Some of the same authors (Sood et al. 2020) attempted to address the flaws of their Santa Clara study by conducting one of the few studies on seroprevalence that has been subject to peer review. They used a test with an estimated sensitivity of 83% and a specificity of 99%. They used a randomly generated sample of residents in Los Angeles County, but only approximately 50% of invited participants agreed to be tested. The tested group failed to match county demographics and the proportion of positive tests did in fact vary by ethnic group. In addition, ~13% of their sample was symptomatic, likely indicating that symptomatic people were more likely to participate.
The largest seroprevalence study to date was conducted in Boise, Idaho (Bryan et al. 2020). These authors first carefully determined the specificity of their assay by testing a large number of serum samples predating SARS-CoV-2 and found only one false positive from 1020 samples, suggesting a specificity of ~99%. They then tested serum from patients with PCR confirmed SARS-CoV-2 infection and found a sensitivity of roughly 50% on day 7 from symptom onset, which rose to 100% by day 17 from symptom onset. They then tested 4,856 community members as part of an initiative to determine the community wide prevalence. While this is a large number of individuals, they were self-selected. The authors report a prevalence of 1.79% which should likely be regarded as something of an overestimate given sampling bias.
Other studies attempt to analyze the population prevalence of disease not with antibody testing, but by using various modeling techniques to extrapolate from hospitalization data.
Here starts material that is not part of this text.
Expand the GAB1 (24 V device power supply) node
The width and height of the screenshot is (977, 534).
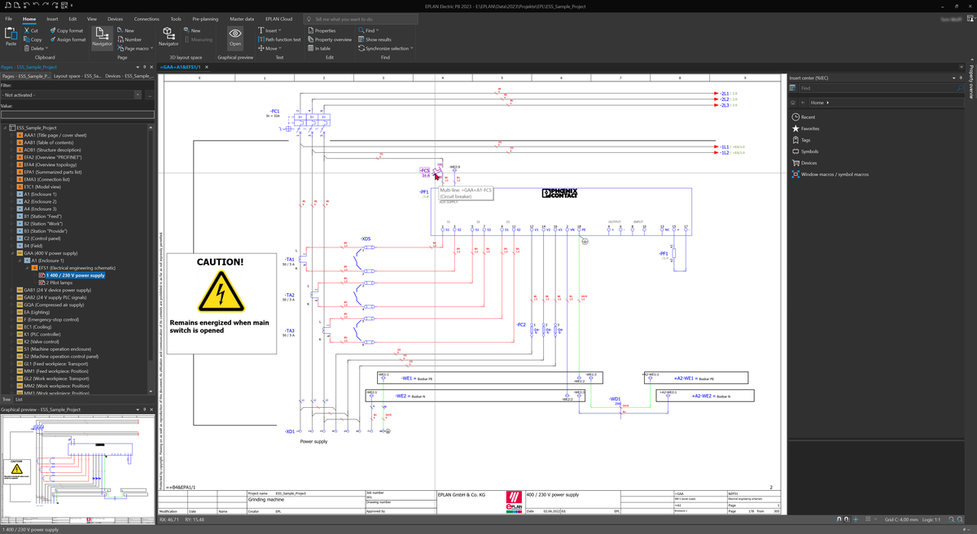(12, 290)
This was the approach used by Ceylan and colleagues to arrive at an estimated prevalence of 4.4% for the nation of France (Ceylan 2020). Unfortunately, the relationship between hospitalized cases and prevalence of mild or asymptomatic infection was based on data from the Diamond Princess cruise ship outbreak, in which all passengers were tested. It is unclear whether data from this confined population is generalizable to the national level.
In sum, the available data on seroprevalence are of low quality and very few studies have been subjected to peer review. In our opinion, none are of high enough quality to drive evidence-based decision making. Given the intense public interest in this issue, it seems wisest for researchers to avoid speaking to the media prior to formally vetting their results. The uncertainty about the quality of different antibody tests (discussed above) adds yet another level of uncertainty about the prevalence of SARS-CoV-2.
SARS-CoV-2 serologic assays are a critical tool for diagnosing prior infection and assessing antibody seroprevalence within a population. There are numerous serologic assays, but limitations exist that can lead to both false negatives and false positives. Serologic testing will be critical to define the immune correlates of protective immunity to SARS-CoV-2 and may be of great use in understanding the dynamics of the pandemic. Consequently, we must take advantage of newly available, high quality serologic tests in a thoughtful and strategic manner to improve our understanding of and response to the COVID-19 pandemic.